Die bereits erwähnten „Groupies“ von Kern klammern sich an Details wie sein Nachhaken beim Gleichbehandlungsgesetz. Dass hier bewusst Klientel bedient wird, wie man auch bei Kerns Rede am Bundesparteitag und bei der Regenbogenparade sehen konnte und zudem daran gegangen wird, nicht vorgesehene „Richtlinienkompetenz“ für den Kanzler zu etablieren, wird nicht erkannt.

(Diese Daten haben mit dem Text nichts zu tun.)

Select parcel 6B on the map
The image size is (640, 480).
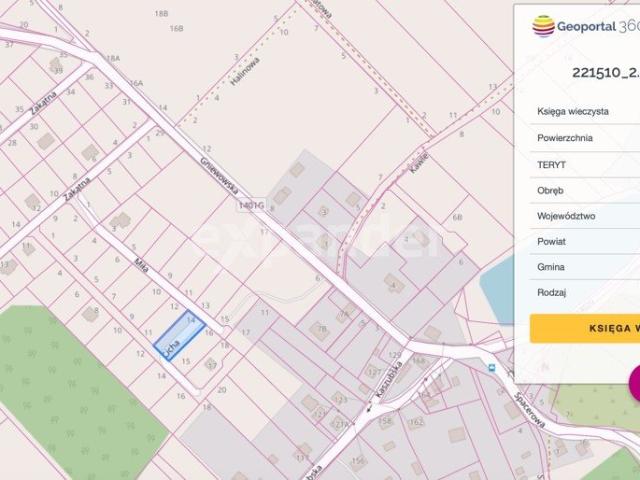[x=457, y=216]
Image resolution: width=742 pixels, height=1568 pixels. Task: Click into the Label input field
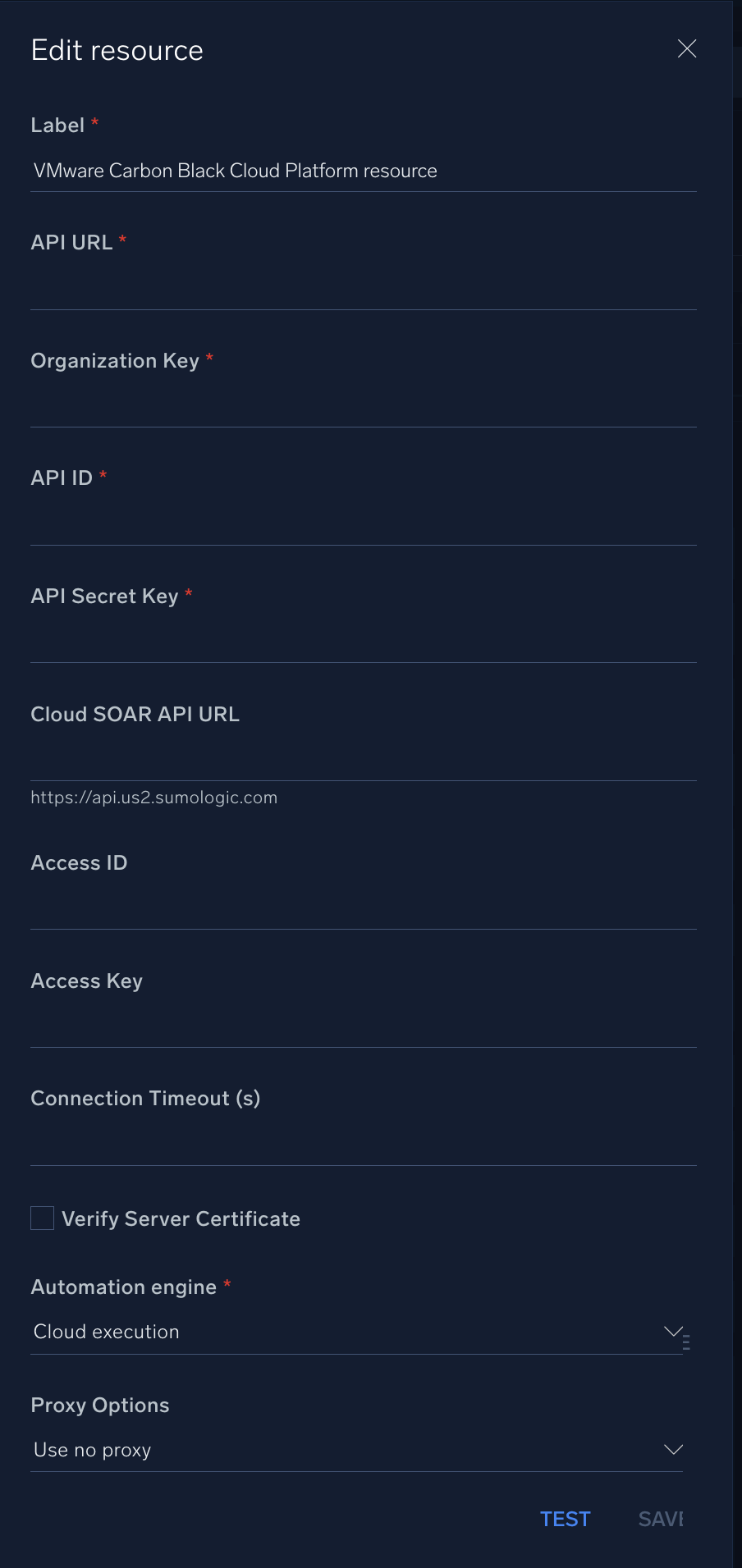361,171
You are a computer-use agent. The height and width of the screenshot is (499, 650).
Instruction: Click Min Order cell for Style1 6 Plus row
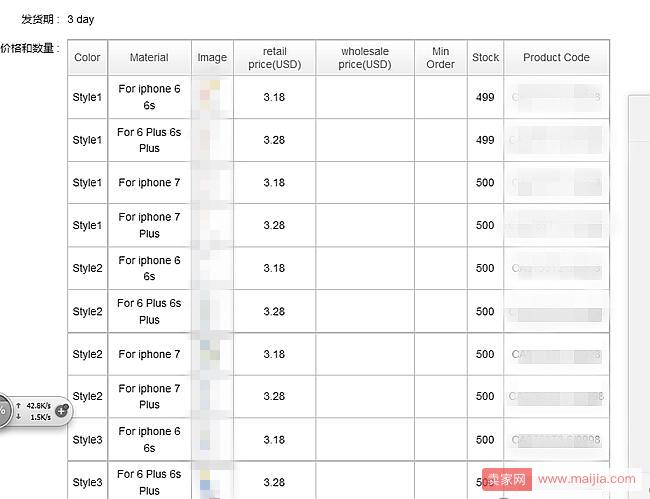(x=440, y=140)
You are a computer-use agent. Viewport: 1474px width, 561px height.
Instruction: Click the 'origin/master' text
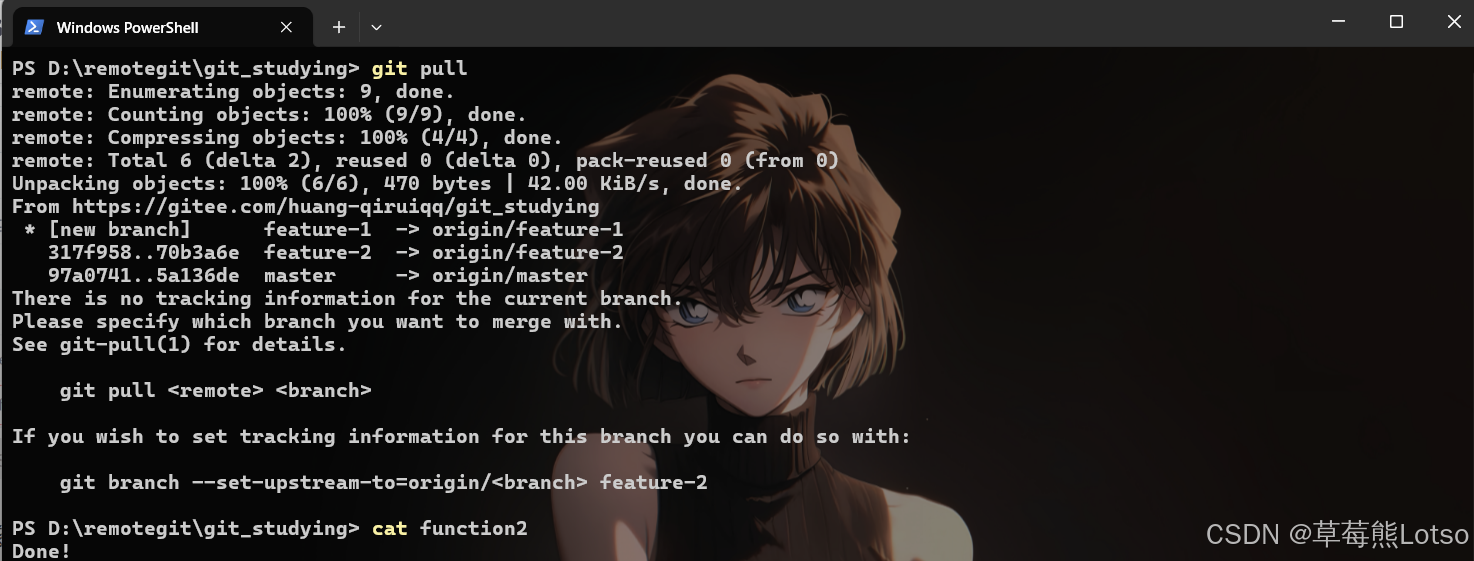[509, 276]
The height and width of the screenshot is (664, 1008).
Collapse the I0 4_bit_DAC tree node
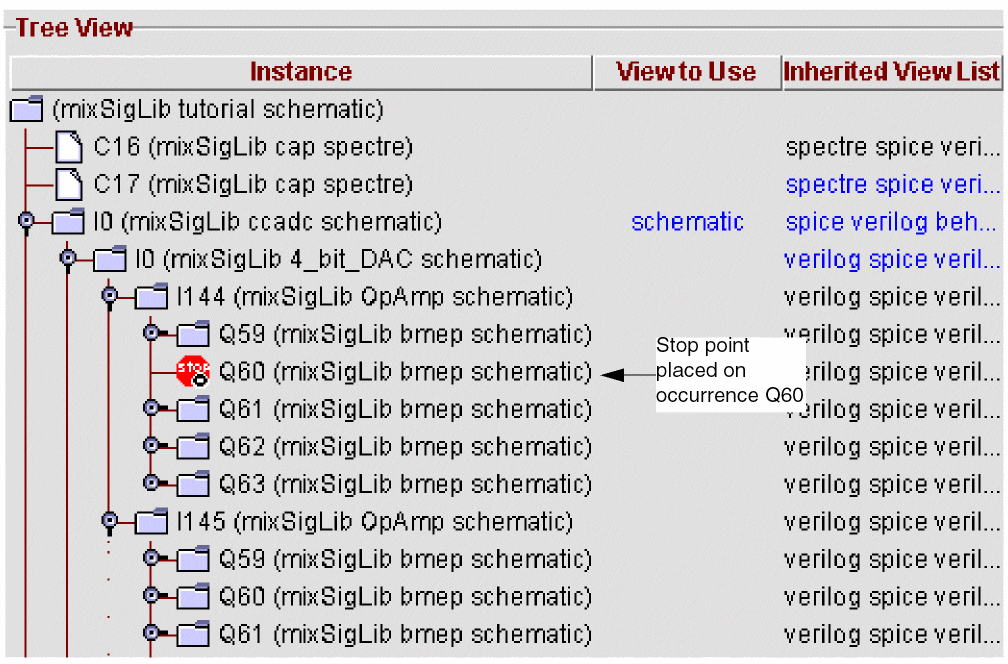point(68,260)
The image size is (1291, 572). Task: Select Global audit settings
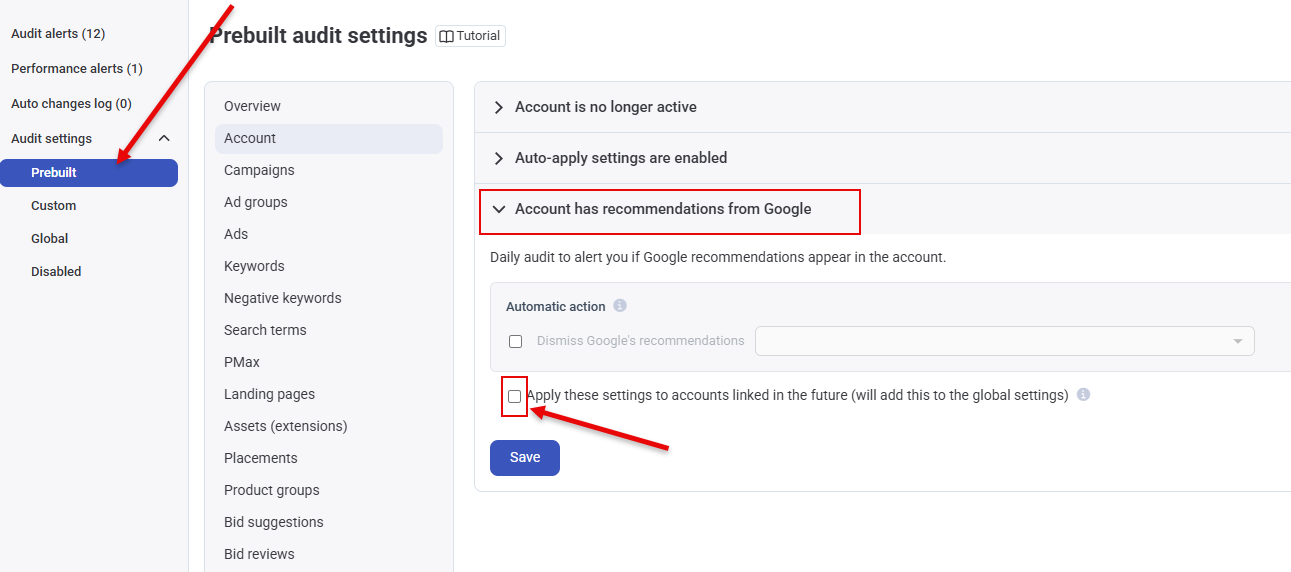click(50, 239)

Aber die Fähigkeit, Zusammenhänge zu erkennen und Strategien zu durchschauen, wächst mit kritischer Auseinandersetzung und auch mal Distanz zum Geschehen, das viele Frauen durch Dabei Sein um jeden Preis, bei jeder Veranstaltung verfolgen und doch nicht verstehen wollen. Wenn die neue Chefin der britischen Konservativen Theresa May (ab September auch Premierministerin) als „verdammt schwierige Frau“ beschrieben wird („Kurier“ am 10. Juli), dann ist dies sicher kein Lob für weibliche Anpassung. Eher schon ist es -durchaus widerwillige – Bewunderung, wenn Ex-Schatzkanzler Ken Clarke zu seinem alten Ministerkollegen Malcolm Rifkind ergänzt „und Sie und ich haben für Thatcher gearbeitet“.
Vielleicht ist es kein Zufall, dass May Innenministerin ist, was sicher auch in Großbritannien vielfach bedeutet, deswegen aus Frau ins Visier zu geraten. Die ungeheure Häme gegenüber unserer früheren Innenministerin Johanna Mikl-Leitner ist noch gut in Erinnerung und wird nicht fortgesetzt bei aller Kritik, die an Nachfolger Wolfgang Sobotka geübt wird. Wie in Italien gab es auch in Großbritannien eine Gegenkandidatin, die wirtschaftsliberale Brexit-Befürworterin Andrea Leadsom. Eine weitere Parallele ist die Art und Weise, in der Frauen wahrgenommen werden, nämlich über „Kinder und Kleider“, obwohl sie vor allem dadurch auffallen, dass sie effizient und ohne Small Talk ans Werk gehen. Auch Labour-Chef Jeremy Corbyn sieht sich einer Herausforderin gegenüber, doch Frau Sein allein ist eben doch kein Programm, da Angela Eagle von TransatlantikerInnen in der Partei gepusht wird. Übrigens meint die Unterstützerin von Bernie Sanders, Susan Sarandon, dass Hillary Clinton gefährlicher als Donald Trump sei, denn „she is an interventionist and she brings us Henry Kissinger in“.
Es muss auch darum gehen, ob Frauen auf der Seite der Frauen sind oder ob Männer wie Bernie Sanders und Jeremy Corbyn (Anti-Interventionalisten, die den Sozialstaat stärken wollen) im Vergleich zu Hillary Clinton oder Angela Merkel „feministischer“ sind. Auf Österreich umgelegt, bedeutet es, darüber zu diskutieren, wer soziale Errungenschaften stärken und ausbauen und wer sie, etwa durch Masseneinwanderung preisgeben will. Und gar nicht davon zu reden, dass zahlreiche Frauen blindlings die Verteidigung ihrer Rechte aufgegeben haben, sobald Männer, die sie ihnen nehmen wollen, aus anderen Kulturen stammen. Leider wird dies (transatlantisch) unterstützt als Feminismus verkauft, während echte Feministinnen nur mehr fassungslos sind.